At first glance, this Cape Malay classic could be the kitchen-sink dish nightmares are made of. In what I imagine can only be an extremely oversized saucepan, minced meat is combined with miscellaneous dried fruits, buttered onions, and peach chutney before milk-moistened white bread chunks are folded in. Then this glorious glop is blended, poured into a casserole, topped with a curry-laced egg custard, and broiled.
My mother, though a wonderful cook, likes to strictly adhere to recipes. That bobotie is endlessly malleable and subject to hundreds of different interpretations proves troublesome to her perfectionism, so she outsources this most treasured of dishes. Cafe Tramurei’s iteration is lamb-based, laced with apricots, and accompanied by rice stained neon with turmeric. (Apricots are added to many Malay dishes, often as unwelcome saccharine invaders into an otherwise perfectly lovely savory dish. Here, it works.)

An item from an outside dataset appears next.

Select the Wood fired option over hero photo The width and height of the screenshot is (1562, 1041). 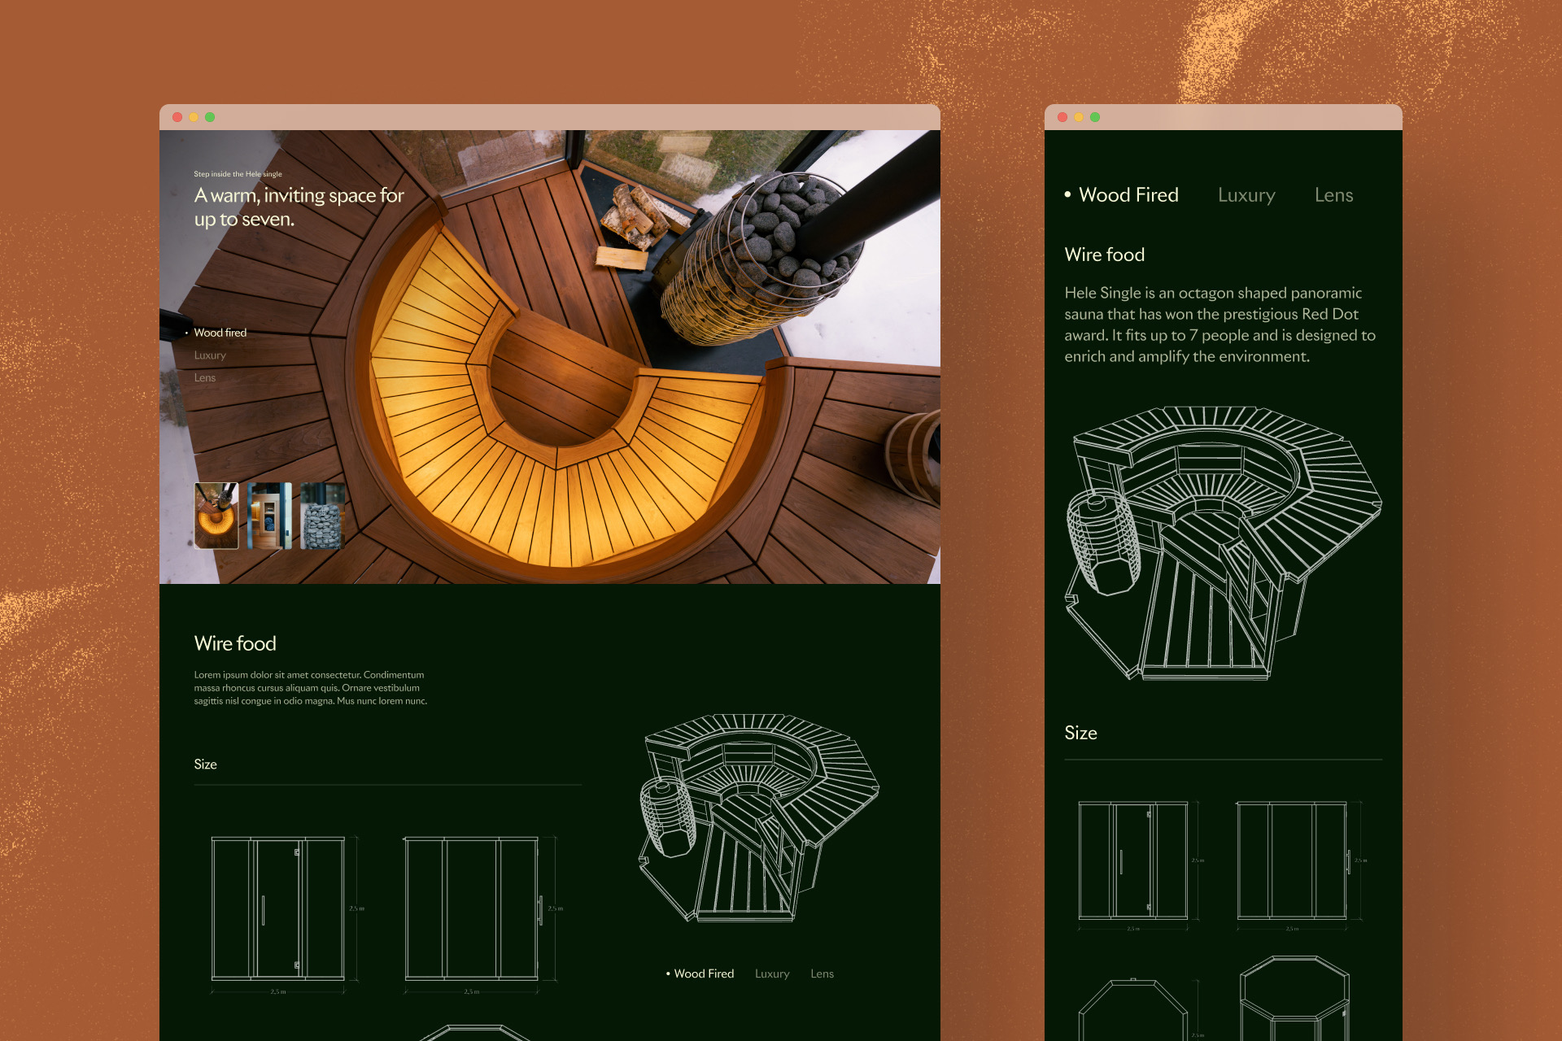point(220,333)
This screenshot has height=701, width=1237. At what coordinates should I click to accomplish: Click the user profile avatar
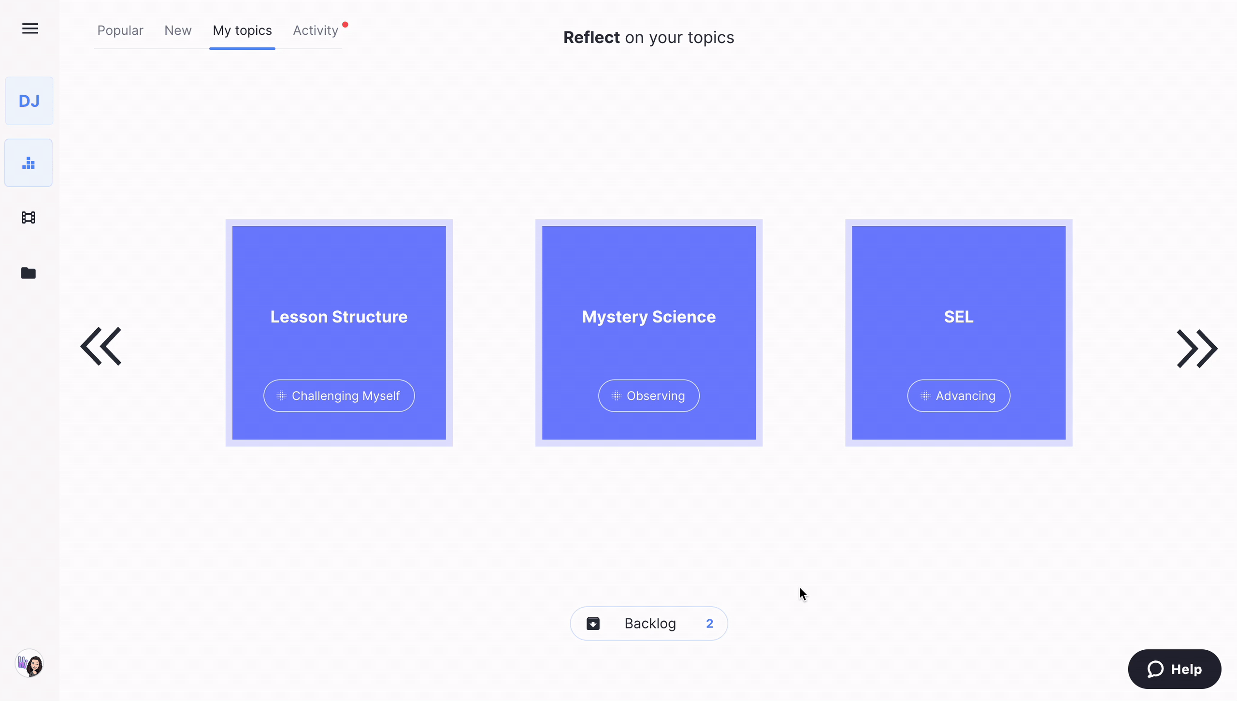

Not only delightfully fun to say, bobotie is the most aptly Frankensteinian of feasts, a blend of the myriad cultures and flavors that make up South Africa. On this morning, through a light hangover and heavy humidity, it is particularly perfect. In the glow of the open fridge door, each spoonful parties its way across each part of my palate—sweet, salty, funky, pungent. It is cacophonous, confusing, and more than a little ugly. In this moment, it’s utterly beautiful.